*ACTIVITY*
Having located the line with "Where should I click to: Click", repeat it and all remaining lines of the records exactly. Pictures do not belong in the answer.

*TASK DATA*

:::::

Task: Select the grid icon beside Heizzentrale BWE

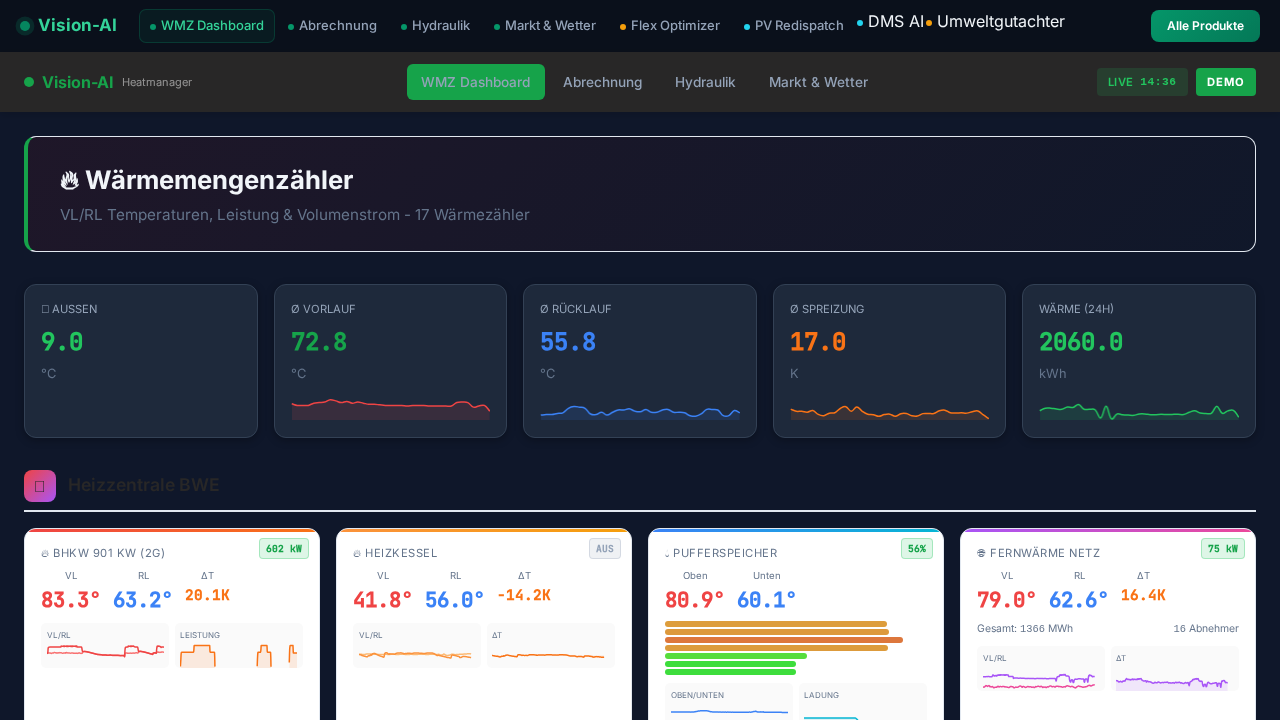Action: click(39, 485)

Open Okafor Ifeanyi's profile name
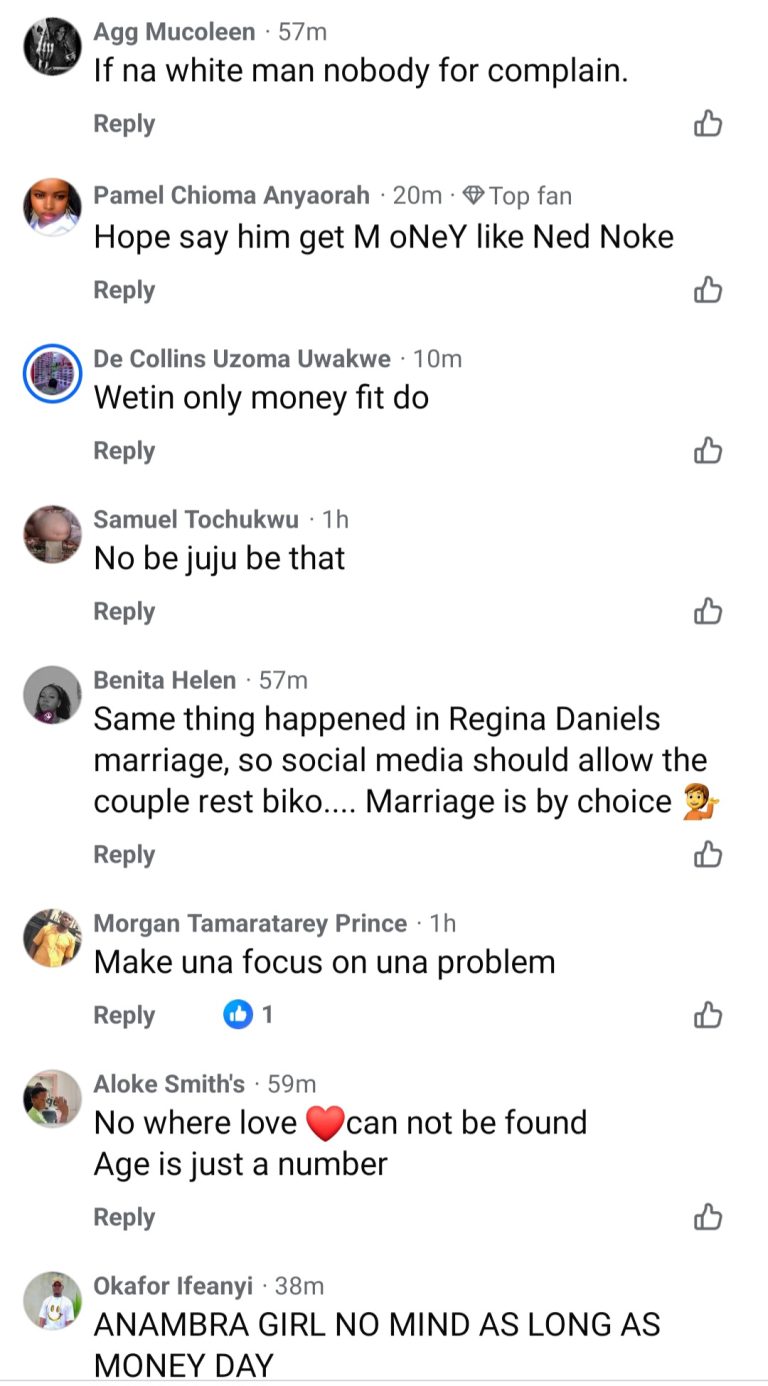pos(173,1286)
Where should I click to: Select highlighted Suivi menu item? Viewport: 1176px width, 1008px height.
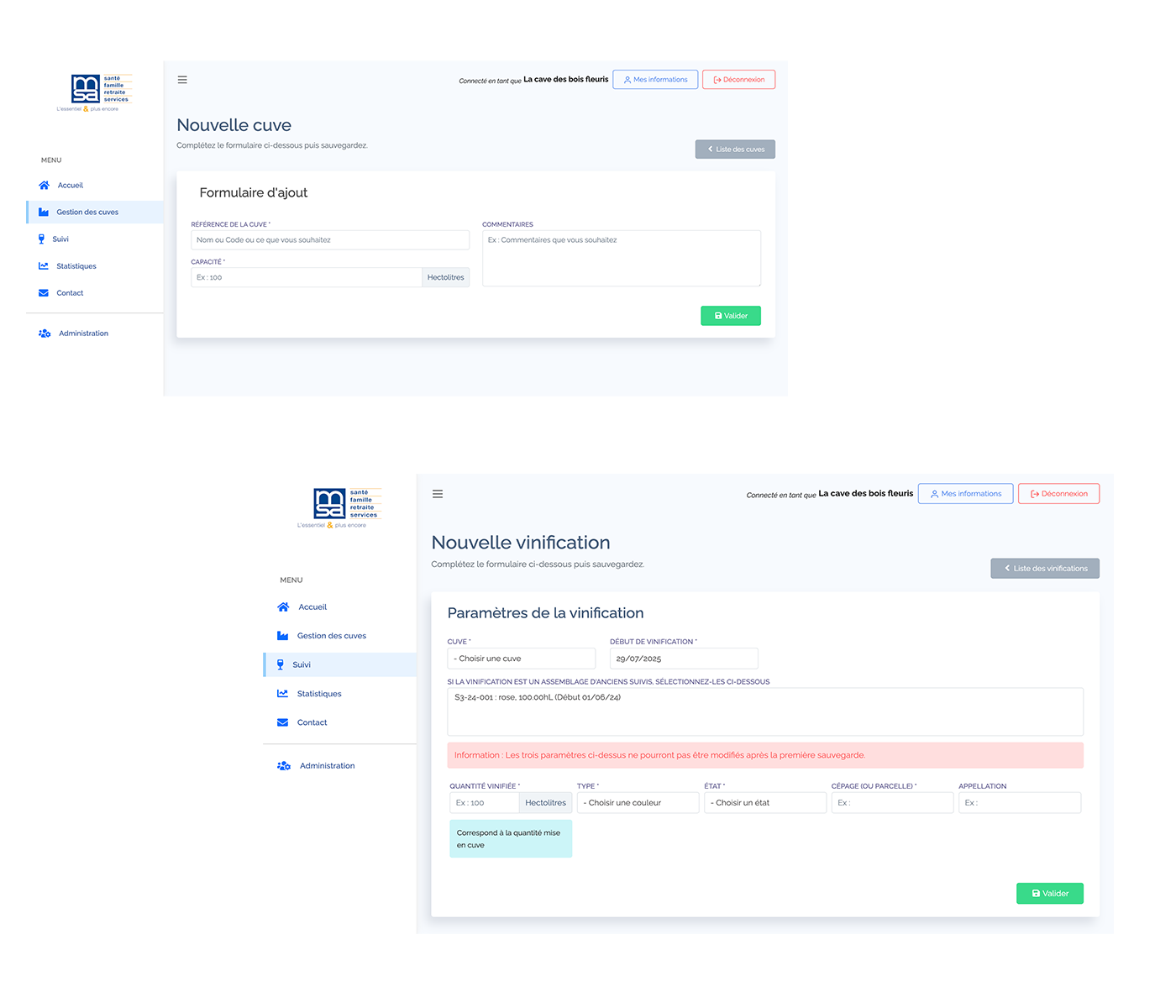pos(301,665)
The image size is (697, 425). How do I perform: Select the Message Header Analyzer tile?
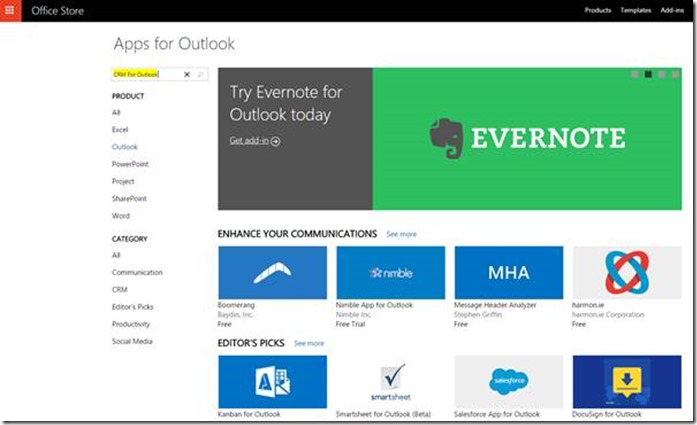click(x=508, y=272)
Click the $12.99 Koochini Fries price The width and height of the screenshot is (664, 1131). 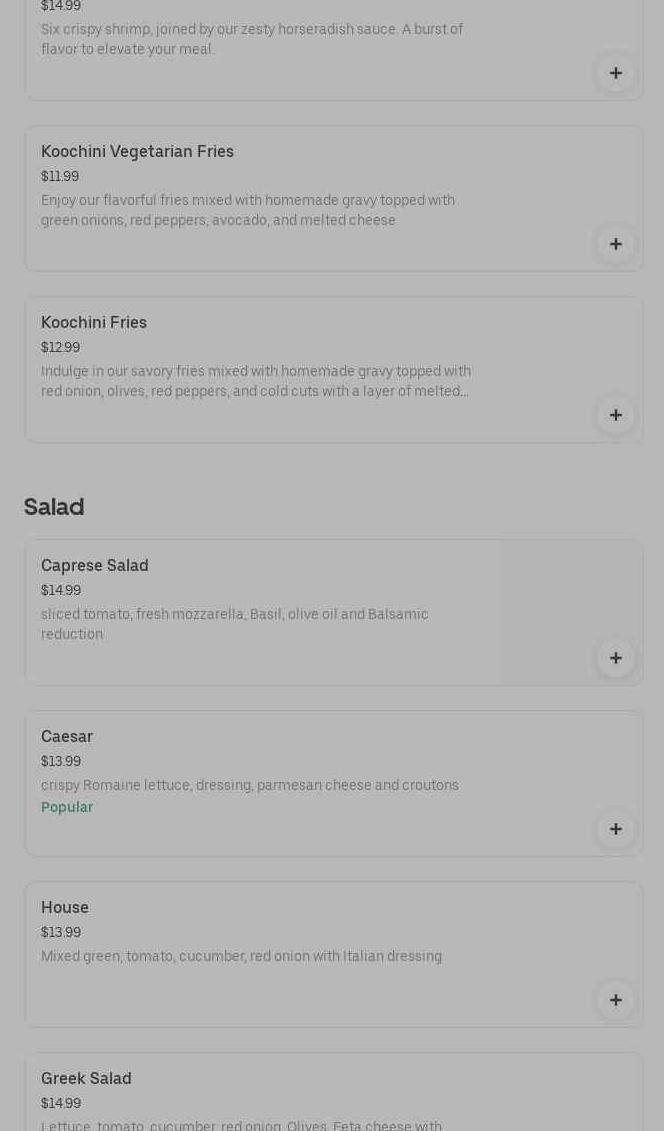click(60, 348)
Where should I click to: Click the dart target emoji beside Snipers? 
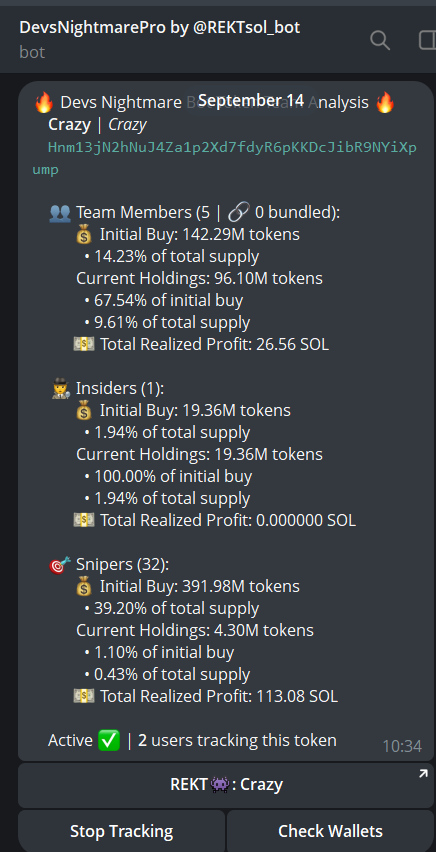click(60, 565)
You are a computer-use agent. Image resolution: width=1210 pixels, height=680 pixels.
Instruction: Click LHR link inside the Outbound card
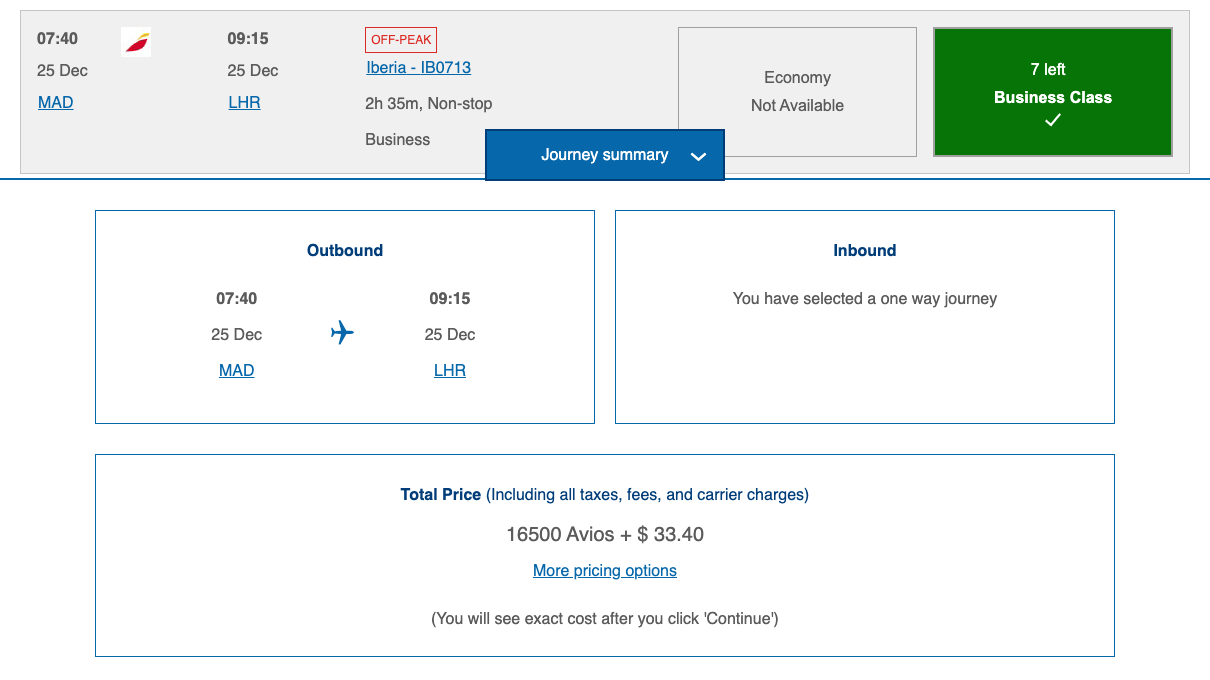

:::::

*TASK SOLUTION*
Where should I click to: Click the dart target emoji beside Snipers? 
click(60, 565)
You are a computer-use agent. Image resolution: width=1210 pixels, height=680 pixels.
Instruction: Click LHR link inside the Outbound card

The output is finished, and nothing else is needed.